Would you reproduce all of the entries exactly?

= Beginning of Section =

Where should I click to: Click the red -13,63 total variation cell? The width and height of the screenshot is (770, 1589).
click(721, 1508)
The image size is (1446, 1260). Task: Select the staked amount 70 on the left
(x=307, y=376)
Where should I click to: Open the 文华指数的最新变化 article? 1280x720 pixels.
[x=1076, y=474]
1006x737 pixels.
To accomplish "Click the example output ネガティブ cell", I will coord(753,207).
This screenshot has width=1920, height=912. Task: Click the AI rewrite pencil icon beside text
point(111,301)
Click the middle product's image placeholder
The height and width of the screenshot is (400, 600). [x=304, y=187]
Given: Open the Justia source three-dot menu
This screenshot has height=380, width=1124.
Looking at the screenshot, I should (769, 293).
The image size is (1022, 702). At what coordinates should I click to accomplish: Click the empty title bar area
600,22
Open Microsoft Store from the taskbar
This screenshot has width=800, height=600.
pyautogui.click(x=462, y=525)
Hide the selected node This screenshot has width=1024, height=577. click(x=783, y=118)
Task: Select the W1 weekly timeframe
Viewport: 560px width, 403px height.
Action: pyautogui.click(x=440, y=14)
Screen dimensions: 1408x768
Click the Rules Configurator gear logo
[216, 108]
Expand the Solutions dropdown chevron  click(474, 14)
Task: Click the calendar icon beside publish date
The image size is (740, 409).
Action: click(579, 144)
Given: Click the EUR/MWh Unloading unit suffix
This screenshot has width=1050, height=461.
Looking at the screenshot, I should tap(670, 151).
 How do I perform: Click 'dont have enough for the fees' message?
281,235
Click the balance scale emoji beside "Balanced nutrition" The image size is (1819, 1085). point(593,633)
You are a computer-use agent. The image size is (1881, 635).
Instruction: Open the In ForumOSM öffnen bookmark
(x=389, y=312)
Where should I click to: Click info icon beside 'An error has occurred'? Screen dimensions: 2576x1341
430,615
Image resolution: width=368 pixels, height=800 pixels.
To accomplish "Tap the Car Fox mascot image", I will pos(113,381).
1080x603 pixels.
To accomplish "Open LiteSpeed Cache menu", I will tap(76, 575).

= End of Section =

**Exercise output**
Where should I click to: Click the red -13,63 total variation cell? The width and height of the screenshot is (770, 1589).
click(721, 1508)
The image size is (1446, 1260). Task: Select the staked amount 70 on the left
(x=307, y=376)
Where should I click to: Open the 文华指数的最新变化 article? 1280x720 pixels.
[x=1076, y=474]
1006x737 pixels.
To accomplish "Click the example output ネガティブ cell", I will coord(753,207).
This screenshot has width=1920, height=912. Task: Click the AI rewrite pencil icon beside text
point(111,301)
Click the middle product's image placeholder
The height and width of the screenshot is (400, 600). [x=304, y=187]
Given: Open the Justia source three-dot menu
This screenshot has height=380, width=1124.
Looking at the screenshot, I should (769, 293).
The image size is (1022, 702). At what coordinates should I click to accomplish: Click the empty title bar area
600,22
Open Microsoft Store from the taskbar
This screenshot has width=800, height=600.
pyautogui.click(x=462, y=525)
Hide the selected node This screenshot has width=1024, height=577. click(x=783, y=118)
Task: Select the W1 weekly timeframe
Viewport: 560px width, 403px height.
Action: pyautogui.click(x=440, y=14)
Screen dimensions: 1408x768
Click the Rules Configurator gear logo
[216, 108]
Expand the Solutions dropdown chevron  click(474, 14)
Task: Click the calendar icon beside publish date
The image size is (740, 409).
Action: click(579, 144)
Given: Click the EUR/MWh Unloading unit suffix
This screenshot has width=1050, height=461.
Looking at the screenshot, I should tap(670, 151).
 How do I perform: Click 'dont have enough for the fees' message?
281,235
Click the balance scale emoji beside "Balanced nutrition" The image size is (1819, 1085). point(593,633)
You are a computer-use agent. The image size is (1881, 635).
Instruction: Open the In ForumOSM öffnen bookmark
(x=389, y=312)
Where should I click to: Click info icon beside 'An error has occurred'? Screen dimensions: 2576x1341
430,615
Image resolution: width=368 pixels, height=800 pixels.
To accomplish "Tap the Car Fox mascot image", I will pos(113,381).
1080x603 pixels.
To accomplish "Open LiteSpeed Cache menu", I will tap(76, 575).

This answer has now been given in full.